Description
tags: Hash Table, Two Pointers, String difficulty: Hard
Given a string S and a string T, find the minimum window in S which will contain all the characters in T in complexity O(n).
Example:
Input: S = "ADOBECODEBANC", T = "ABC"
Output: "BANC"
Note:
If there is no such window in S that covers all characters in T, return the empty string "". If there is such window, you are guaranteed that there will always be only one unique minimum window in S.

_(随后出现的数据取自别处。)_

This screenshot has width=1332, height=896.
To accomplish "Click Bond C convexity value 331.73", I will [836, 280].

func minWindow(s string, t string) string {
if len(s) == 0 || len(t) == 0 {
return ""
}
mapT := make([]int, 256)
for i:=0;i<len(t);i++{
mapT[int(t[i])]+=1
}
posPair := []int{-1,-1}
counter := len(t)
minWin := len(s)
start :=0
for index,val := range s{
mapT[int(val)] -=1
if mapT[int(val)] >= 0{
counter--
}
for ;counter==0;start++ {
if minWin > index - start {
posPair[0] = start
posPair[1] = index
minWin = index - start
}
mapT[int(s[start])]+=1
if mapT[int(s[start])] > 0 {
counter++
}
}
}
if posPair[0] == -1 {
return ""
}
return s[posPair[0]:posPair[1]+1]
}
这是一个滑动窗口的算法题,基本的滑动窗口算法窗口大小是固定的,本题是滑动窗口的一个变体应用。

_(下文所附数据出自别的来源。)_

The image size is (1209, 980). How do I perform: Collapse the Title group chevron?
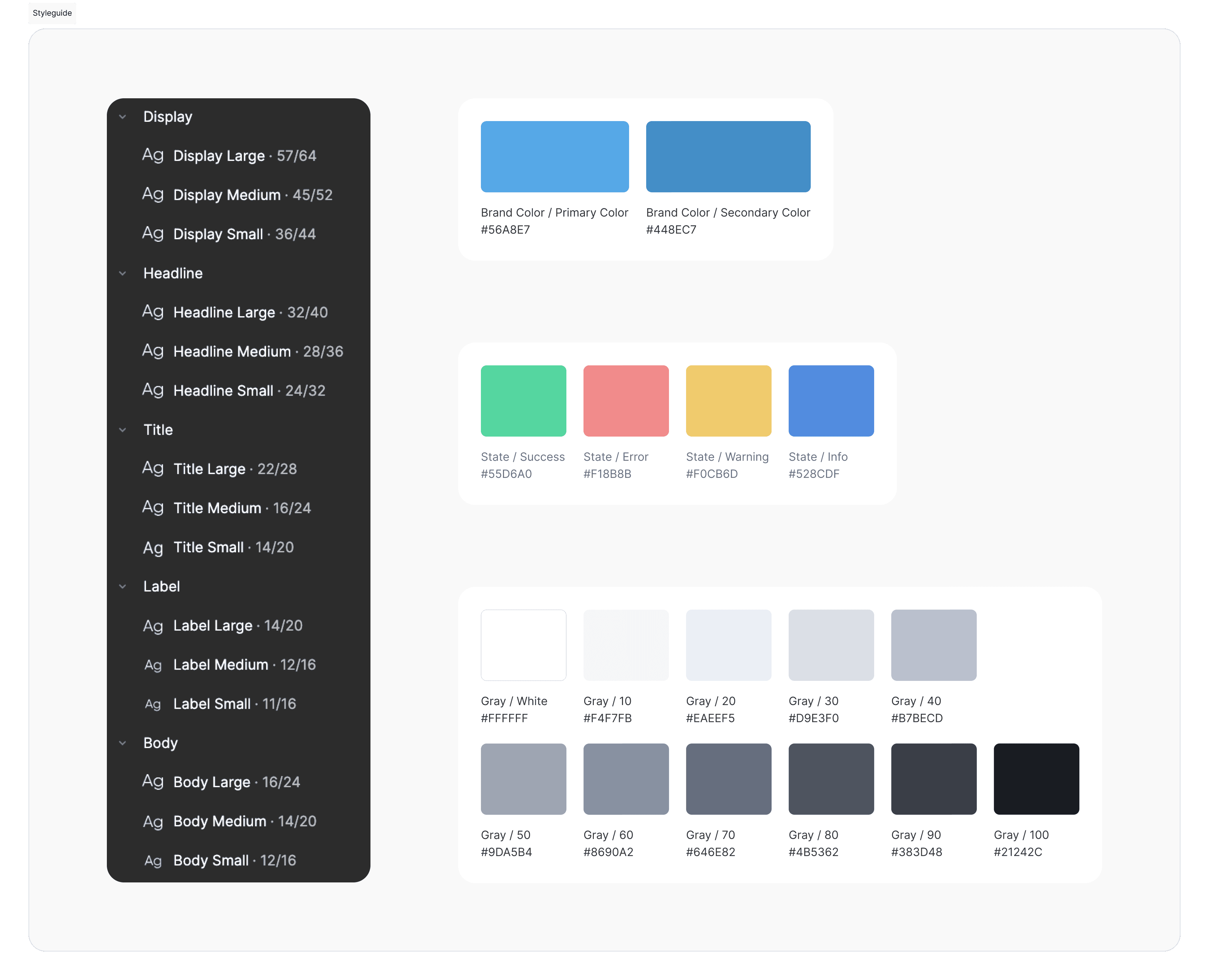[123, 429]
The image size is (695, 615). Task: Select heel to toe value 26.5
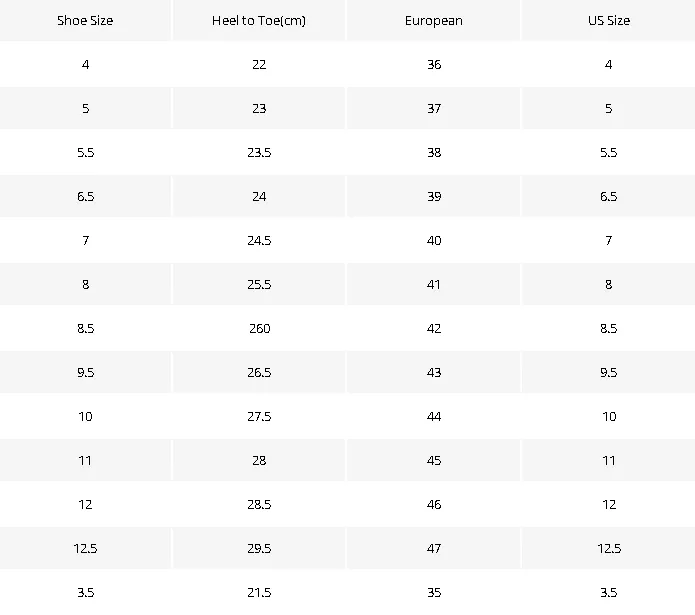coord(259,372)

应用方向:求连续大小为K的子数组的最大最小的值,和,积,xor 等
例子:Given an array of integers of size ‘n’. Our aim is to calculate the maximum sum of ‘k’ consecutive elements in the array.
基本滑动窗口大小是固定的,而一般滑动窗口的大小是需要我们自己计算的,本题就是一例,根据网友的总结10-line template that can solve most 'substring' problems, 很多的子字符串类题都可以使用这种方法。